Vitari West schluckte und führte den Gedanken nicht zu Ende. Es gab auch keinen Grund dazu, denn immerhin waren die letzten beiden Überfälle sehr erfolgreich gewesen. Zuerst hatten sie das Lager der orcischen Marine um ein paar Vorräte erleichtert und ein, zwei Tage später hatten sie bei der Rückendeckung der Verlassenen für Chaos gesorgt. Sie verzog das Gesicht zu einer bizarren Grimasse, was sich wohl erst auf den zweiten Blick für einen Beobachter als den Ausdruck eines grimmigen Lächelns, voller Genugtuung erweisen könnte. Ja, die Verlassenen waren sicherlich in Aufruhr wegen der Angriffe auf ihre Posten, die so nahe an der Grenze zu Tirisfal lagen. Manches mal fragte sie sich, was in den Köpfen dieser Monster vorging. Wussten sie wie viele es waren, die hier, tief im Silberwald, für Unruhe sorgten? Fühlten sie so etwas wie Angst, dass die unbekannten Angreifer Tirisfal erreichen konnten? Wurden sie von den Exekutoren unter Druck gesetzt, weil sie es nicht schafften, den Guerilliakämpfern Einhalt zu gebieten? Vitari hoffte, dass es so war und eines stand für sie fest: Sie würde diese Sache weiterführen. Sie wusste allerdings, dass sie die letzten zwei Angriffe niemals allein überstanden hätte und das ließ ihre Gedanken zu ihrer neuen Begleiterin abschweifen.

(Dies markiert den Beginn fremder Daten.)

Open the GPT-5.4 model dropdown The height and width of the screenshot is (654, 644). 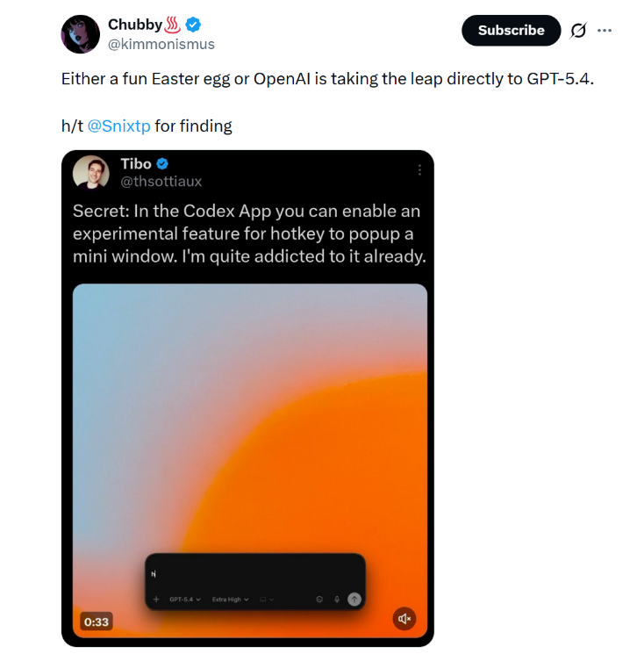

Lamola Dunkelforst. Von dem einen auf den anderen Tag war sie einfach da gewesen. Vitari hatte sie erst bemerkt, als sie mitten im Lager stand und mit erhobenem Haupt das Wort ergriff. Eine Magierin sei sie, einst dem Eisenwolf angehörig, die nach Stormwind gezogen war um ihren Vater zu pflegen und die nun zurückgekehrt war, weil sie ihre Heimat nicht aufgeben wollte, nicht aufgeben konnte. Vitari hätte bei der Erscheinung beinahe gelacht und sie fort geschickt. Eine Frau allein, mitten im Feindesland, in einer Robe und nur spärlich bewaffnet, wollte den Kampf gegen die Verlassenen aufnehmen? Das war zu bizarr. Doch noch bevor Vitari etwas hatte sagen können, wurde ihr bewusst, dass es ihr nicht wirklich anders ging. Sie war ebenfalls allein, ohne wirkliche Aussichten auf Erfolg und dazu noch halb verkrüppelt. Konnte sie es sich wirklich leisten jemanden abzuweisen, der die gleichen Ziele verfolgte wie sie? „Nein….“, hatte sie sich gedacht und war auf die Frau zugetreten um die neue Partnerschaft zu besiegeln. „Das kann ich nicht.“

Seit diesem Tag war Vitari West nicht mehr allein unterwegs. Am Tage folgte die Magierin Vitari auf der Suche nach einem brauchbaren Versteck und etwas zu Essen und am Abend, wenn sie sich beide erschöpft niederließen, erzählte Lamola Dunkelforst von ihren Forschungen und von ihrer Zeit beim Eisenwolf. Nur selten kamen sie auf die Vergangenheit vor dem Krieg gegen die Worgen und die Verlassenen zu sprechen. Sie hatten beide viel verloren in dieser Zeit und unnützes Gerede darüber machte die Toten nicht wieder lebendig, zumindest sah es Vitari so und Dunkelforst schien das zu akzeptieren. Unwillkürlich musste Vitari wieder schmunzeln.

Sie und Dunkelforst waren einander sehr ähnlich und doch verschieden. Beide getrieben von der Hoffnung, Gilneas wieder auferstehen zu sehen, beide bereit bis zum letzten Atemzug zu kämpfen und beide hatten schon einmal Seite an Seite gekämpft auch wenn sie es damals noch nicht gewusst hatten. Damals in Lohenscheit, so erzählte Dunkelforst, hatte sie mit dem Eisenwolf gekämpft. Dieselbe Schlacht, bei der auch Vitari gekämpft hatte und 98% ihrer Leute in den Tod geführt hatte. Jetzt waren beide ganz ohne Truppe, oder Einheit unterwegs und konnten nur noch auf den jeweils anderen vertrauen. „Seltsam, wie das Schicksal seine Fäden spinnt…“, dachte Vitari, als sie ihr rechtes Bein versuchsweise anwinkelte und den Mund verzog. Die Schmerzen ließen langsam nach, doch sie wusste, dass sie zurückkehren würden. Das taten sie immer.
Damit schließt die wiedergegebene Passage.